Anatomically at 4-years, the cumulative incidence of PDR or CI-DME with vision loss was 33.9% in the aflibercept group versus 56.9% in the sham group, which was significantly different (though notably less than the difference observed at the 2-year timepoint). PDR developed in 27.9% in the aflibercept group versus 49.0% in the sham group, and CI-DME occurred in 11.3% of the aflibercept group and 19.1% in the sham group, both of which were significant.

Those assigned to the aflibercept group received a mean of 13.0 injections at 4-years, while the sham group saw 40.3% of eyes have aflibercept initiated with a mean of 8.7 injections of that group. There was no significant difference in cardiovascular or cerebrovascular adverse event rates between the cohorts.


Limitations and Conclusions

The authors note 4-year retention of 75%, despite closely monitoring study participants and a proactive approach to facilitating visit ease.

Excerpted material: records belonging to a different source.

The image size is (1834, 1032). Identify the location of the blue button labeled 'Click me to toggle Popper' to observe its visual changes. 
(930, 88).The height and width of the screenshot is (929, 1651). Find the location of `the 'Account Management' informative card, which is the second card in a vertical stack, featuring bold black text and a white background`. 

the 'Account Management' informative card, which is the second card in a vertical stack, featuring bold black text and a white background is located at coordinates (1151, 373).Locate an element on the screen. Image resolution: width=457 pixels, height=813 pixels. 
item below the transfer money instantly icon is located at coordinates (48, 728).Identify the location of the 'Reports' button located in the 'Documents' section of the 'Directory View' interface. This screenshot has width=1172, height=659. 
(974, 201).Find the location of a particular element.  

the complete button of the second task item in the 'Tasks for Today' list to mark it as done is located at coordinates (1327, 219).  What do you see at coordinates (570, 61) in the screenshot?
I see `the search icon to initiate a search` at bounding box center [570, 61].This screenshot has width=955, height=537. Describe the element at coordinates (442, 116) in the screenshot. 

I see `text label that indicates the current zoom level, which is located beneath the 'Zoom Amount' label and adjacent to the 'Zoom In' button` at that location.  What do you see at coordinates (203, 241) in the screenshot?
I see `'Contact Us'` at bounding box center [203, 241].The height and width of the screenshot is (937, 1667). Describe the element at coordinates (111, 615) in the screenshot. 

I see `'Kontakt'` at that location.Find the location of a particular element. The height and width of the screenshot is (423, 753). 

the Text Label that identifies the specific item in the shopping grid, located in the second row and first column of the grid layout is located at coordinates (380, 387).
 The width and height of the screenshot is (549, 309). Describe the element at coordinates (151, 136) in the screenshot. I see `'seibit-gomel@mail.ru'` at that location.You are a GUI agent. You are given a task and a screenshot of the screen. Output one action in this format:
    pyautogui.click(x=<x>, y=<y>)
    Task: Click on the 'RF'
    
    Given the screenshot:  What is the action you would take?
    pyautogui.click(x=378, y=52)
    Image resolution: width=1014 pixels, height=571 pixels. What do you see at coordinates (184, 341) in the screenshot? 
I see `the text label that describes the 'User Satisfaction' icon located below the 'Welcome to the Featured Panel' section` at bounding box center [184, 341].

Their practices do not necessarily reflect real-world practices, where follow-up would undoubtedly be far lower. As the authors also note, the regression of some of the anatomic benefit seen in the 2-year results by the end of year 4, which could be related to the change in dosing scheme in these years. As the authors note, it is possible that patients were being under dosed at a 16-week interval. It is also possible that the lack of significant effect may also be due to the high efficacy of aflibercept in rapidly controlling disease, which makes rescue or ‘just-in-time’ therapy a reasonable approach assuming adequate patient follow-up.

In conclusion, while early/prophylactic treatment with aflibercept improved anatomic outcomes in the 2-year data, this did not correlate with visual functional benefit at the final 4-year endpoint for Protocol W. As such, the authors conclude that aflibercept use in such a preventative strategy may not be warranted.